> _Work task_: Where does the string "agent" appear in the records? Copy every line that contains it.

> _Data for review_:
==================================================

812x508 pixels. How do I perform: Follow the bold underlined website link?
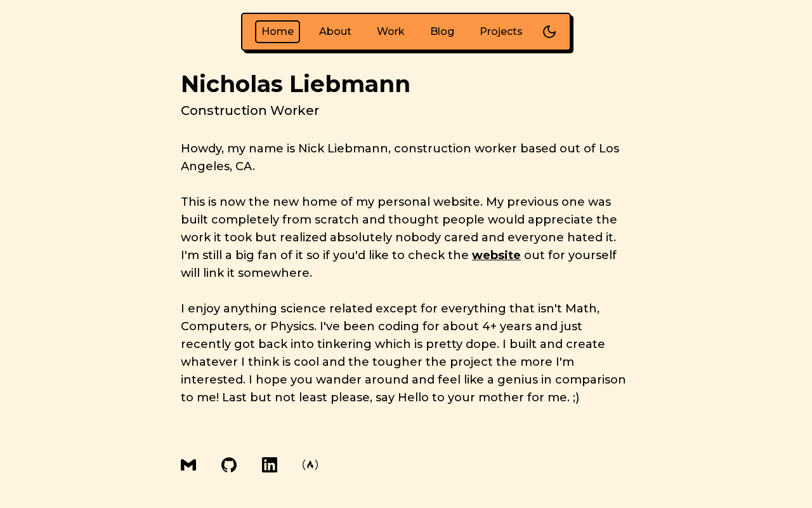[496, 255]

==================================================

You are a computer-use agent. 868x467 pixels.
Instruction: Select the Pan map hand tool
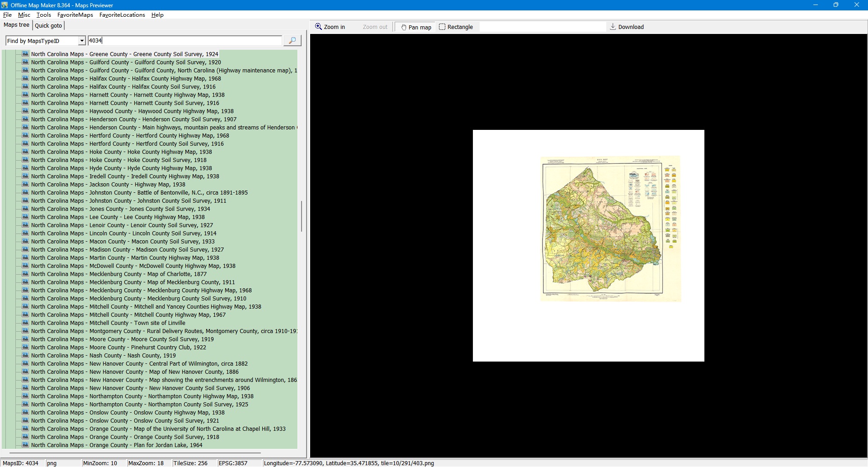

==================================================

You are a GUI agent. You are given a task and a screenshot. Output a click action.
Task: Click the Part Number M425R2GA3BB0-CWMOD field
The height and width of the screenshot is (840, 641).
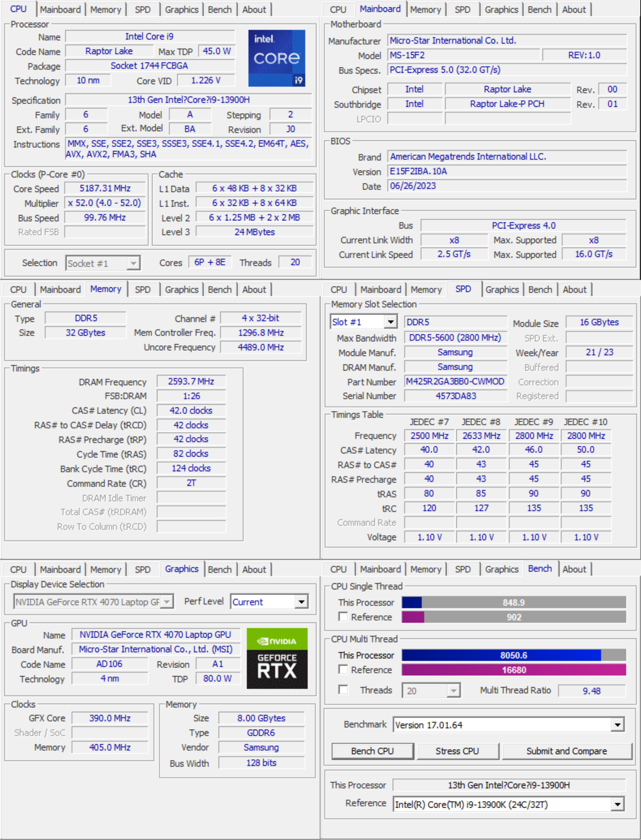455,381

==================================================

> _Response to the exercise_:
You are a computer-use agent. 868x467 pixels.
You are a GUI agent. You are given a task and a screenshot. Output a click action.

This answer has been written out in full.